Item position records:
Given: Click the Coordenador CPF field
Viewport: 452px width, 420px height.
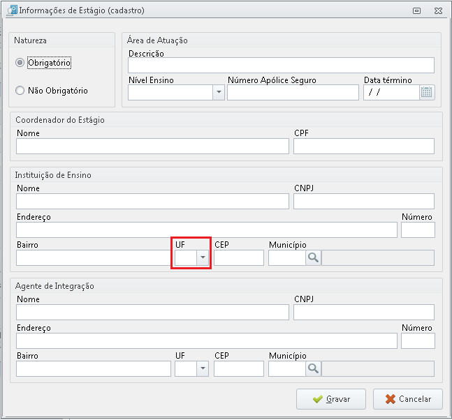Looking at the screenshot, I should [x=364, y=147].
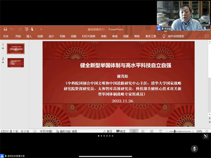This screenshot has width=211, height=158.
Task: Switch to reading view icon
Action: coord(151,131)
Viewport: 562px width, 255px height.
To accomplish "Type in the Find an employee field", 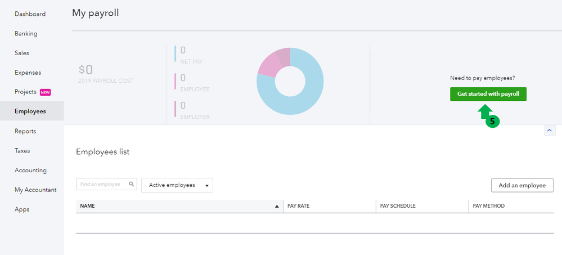I will pyautogui.click(x=103, y=184).
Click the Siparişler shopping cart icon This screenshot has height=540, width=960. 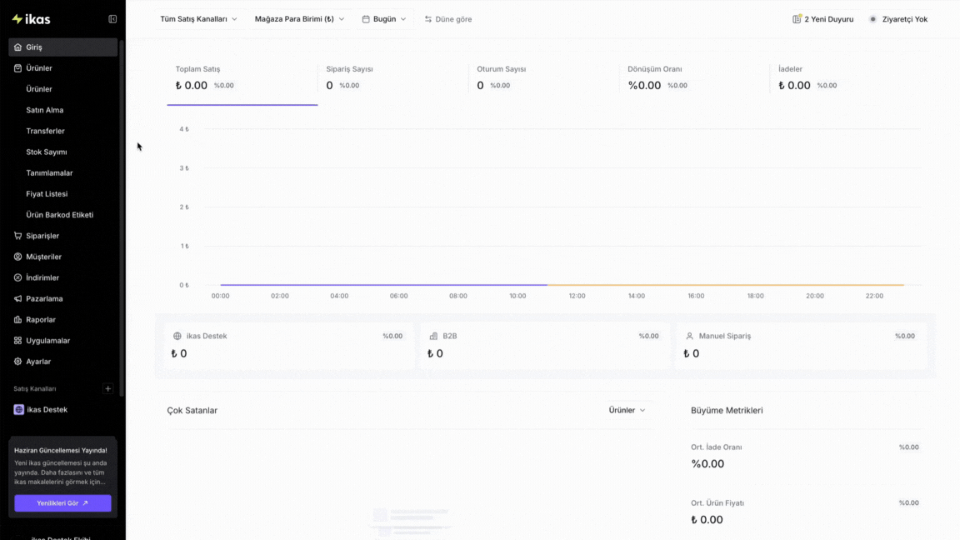18,236
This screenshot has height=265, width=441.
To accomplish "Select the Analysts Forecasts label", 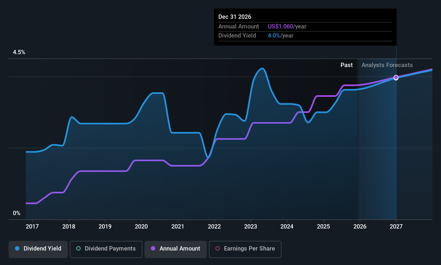I will 387,65.
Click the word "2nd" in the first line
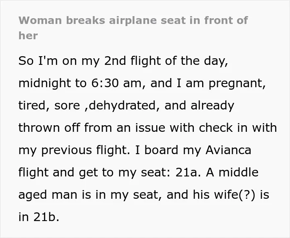 tap(115, 61)
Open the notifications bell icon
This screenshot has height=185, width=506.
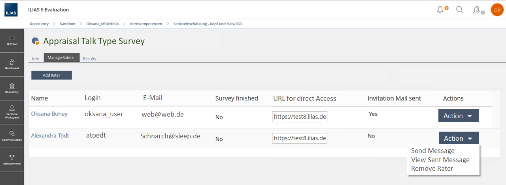440,10
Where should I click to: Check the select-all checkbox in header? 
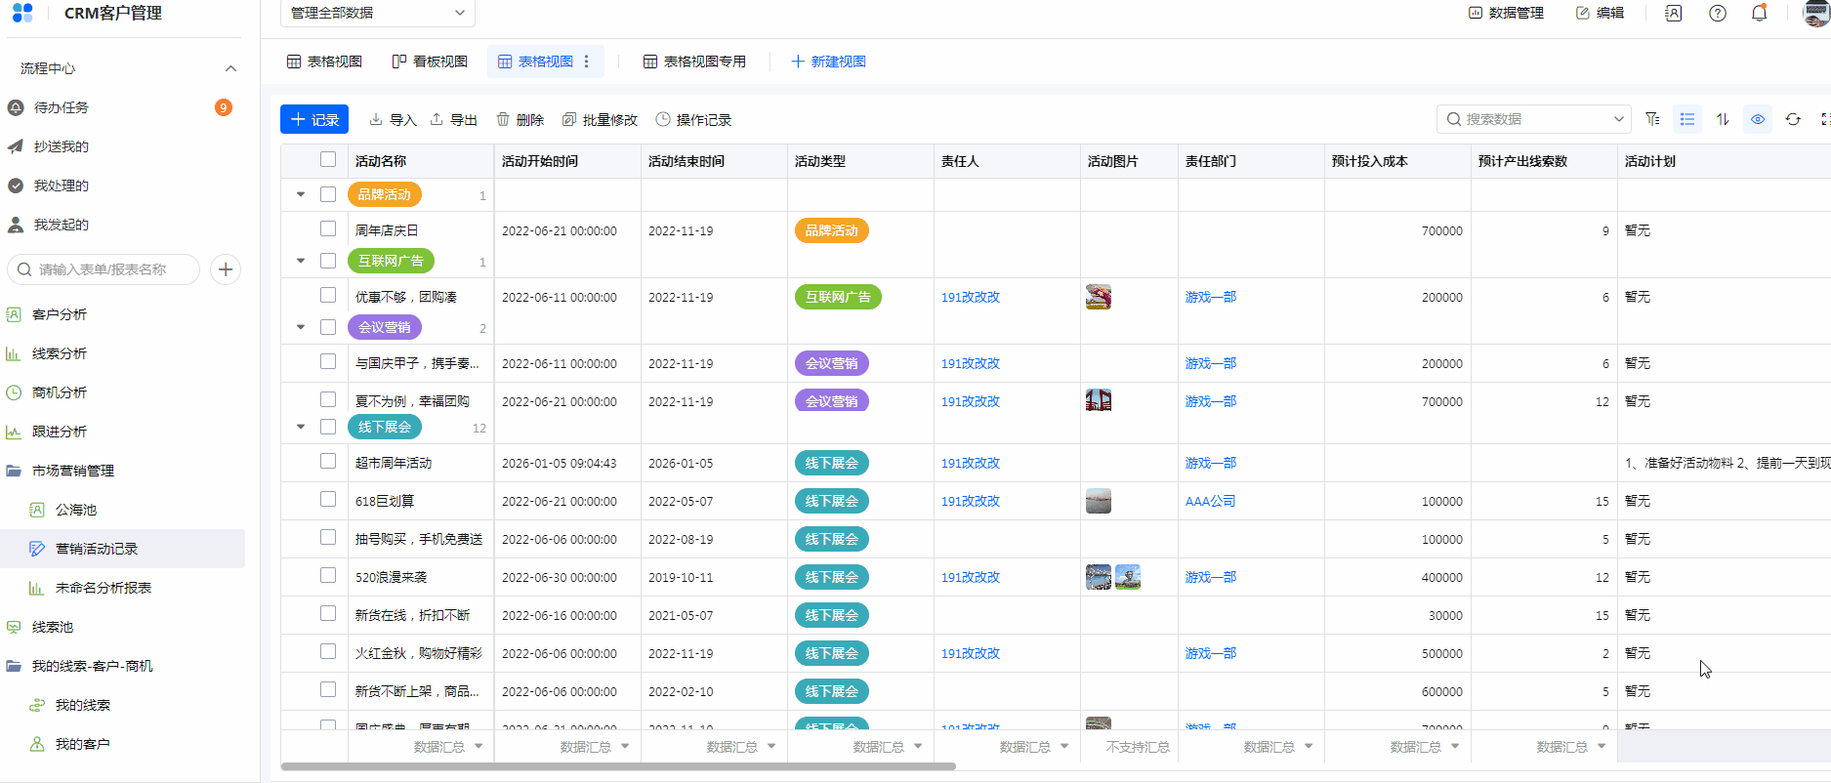pyautogui.click(x=328, y=160)
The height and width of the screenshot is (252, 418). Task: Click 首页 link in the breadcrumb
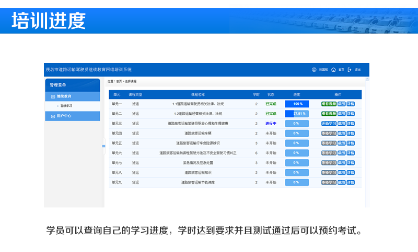(x=119, y=81)
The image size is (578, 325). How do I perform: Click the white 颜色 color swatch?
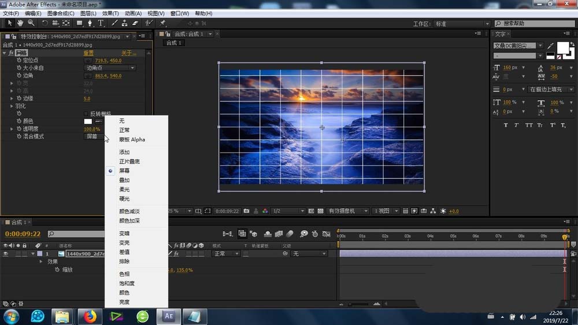88,121
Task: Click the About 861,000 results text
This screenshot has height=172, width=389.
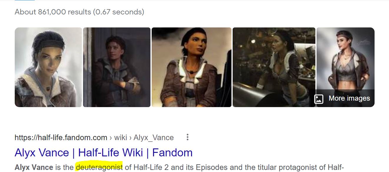Action: 53,12

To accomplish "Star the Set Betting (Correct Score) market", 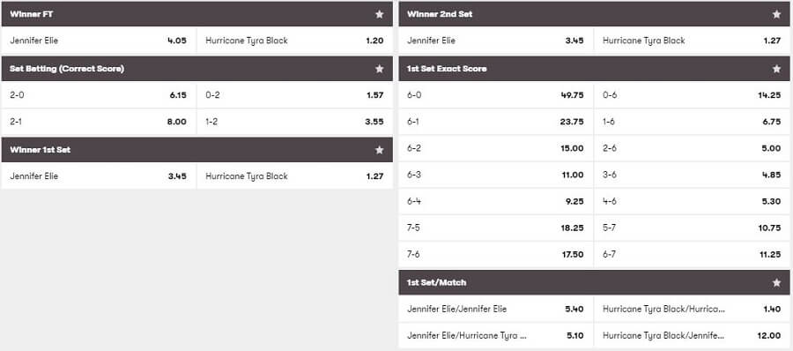I will click(379, 69).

**What is asked**: Reproduce the records from their first line through the line containing "Action: coord(151,131)", inclusive, and omit the pictures.

**Response to this exercise**:
Given: Click the Coordenador CPF field
Viewport: 452px width, 420px height.
Looking at the screenshot, I should [x=364, y=147].
This screenshot has width=211, height=158.
Task: Switch to reading view icon
Action: coord(151,131)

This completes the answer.